He couldn't tell if she was affecting an air of sophistication or if she really did believe in a marital version of Don't Ask, Don't
Tell. In any case, it was all theoretical—he had never really been tempted, and he'd never worried about Figgy. She was too busy, too insecure, too manically consumed by her own life to start living a secret one.

Now, though, he'd begun to worry. When had that started? Since she'd gone back into production? Her days were so long now, and late at night he'd find himself fixating on all the attractive and attentive men surrounding her at work. He'd seen them, scruffy Yale-grad baby writers and ruggedly handsome actors, all of them fawning and flirtatious in the presence of the lady boss. Alex had identified one guy in particular, Zev someone—he was their house DP, and like most directors of photography, he was arty and masculine and foreign, with wiry black hair, green eyes, and a deep, glottal accent. (He was Israeli, wasn't he? Figgy would love that.) Alex imagined her huddling with Zev over shot lists late into the night, then coming home to her newly unemployed husband at the kitchen counter stressing over the new carpool schedule. How could she not stray? Or at least be tempted to? And how would he ever know? She'd made it clear she'd never tell.

Or maybe Alex just wasn't used to spending so much time alone. Wherever its source, the thought quickly replicated and got caught in a feedback loop, repeating over and over as he went about his day:
While you knock around the house by your lonesome, Figgy is moving on, moving up, at the show with all the fancy people… If you fail to Hold Up Your End she'll be gone gone gone….

The voice only amplified when he visited Figgy at work. She'd asked that he bring the kids by the studio a few times a week, “so they remember who their mom is.” He didn't mind. It was a thrill to get waved through the guard gate and find his assigned spot in the crew lot and then venture into the vast, cavernous stages, where burly Teamsters hauled around lighting rigs and flats of scenery. Inevitably some young woman from props would swoop up one of the kids for a raid on the catering truck for gelato or hot
chocolate. Unlimited free Red Vines? As far as the kids were concerned, their mom was the overlord of a magical realm of helpful attendants and unlimited sweets.

It seemed pretty great to Alex, too. Just before production began, on a whim, Figgy had the art department do up her office to resemble the inside of the
I Dream of Jeannie
bottle, with a round, silk-covered queen-size bed in place of a desk. Alex and the kids would barge into her office and find her propped up against a pile of fluffy cushions, her laptop balanced on a breakfast tray and her assistant, Anne-Marie, a Korean USC grad with bleached teeth, running in and out with fresh batches of tea and sunflower seeds. If Figgy wasn't in bed, she'd be in the writer's room stationed at the end of a long conference table, surrounded by dry-erase boards and a staff of wisecracking young writers who always appeared to be dressed for a backyard barbecue.

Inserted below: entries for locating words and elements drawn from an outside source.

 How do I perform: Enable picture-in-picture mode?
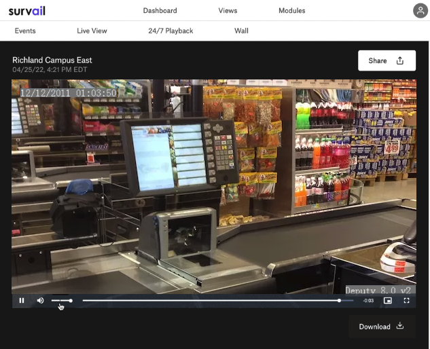[x=388, y=300]
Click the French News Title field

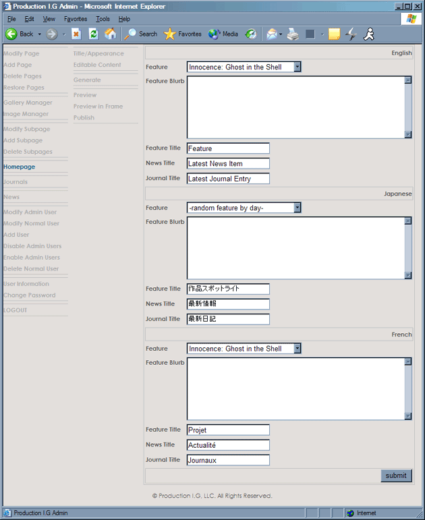[228, 445]
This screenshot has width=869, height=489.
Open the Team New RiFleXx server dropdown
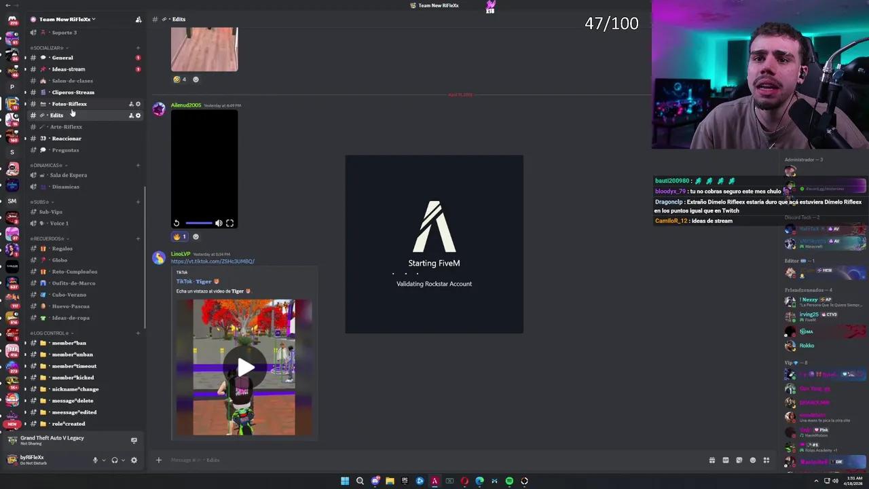click(64, 19)
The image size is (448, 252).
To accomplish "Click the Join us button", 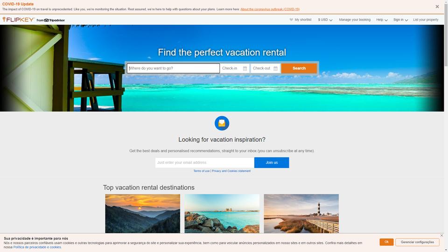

Alex knew the work could be ridiculously hard and the politics and hierarchies were brutal, but sampled periodically, from the safe distance of a visiting spouse, Figgy's workplace looked like the best clubhouse ever.

If you don't hold up your end… she'll be gone gone gone.

And then a month after production began, the money arrived. There was no beeping truck, no giant check, no crash of cymbals, no clinking of champagne flutes. The only way Alex knew they had it was a call from Valerie, an associate in the Encino accounting firm they'd hired last year when Figgy's show was picked up.

“FYI—the first studio payment just cleared,” she said cheerfully. “I can stick it in a cash account or money market but wanted to check with you first. Where do you stand on munis?”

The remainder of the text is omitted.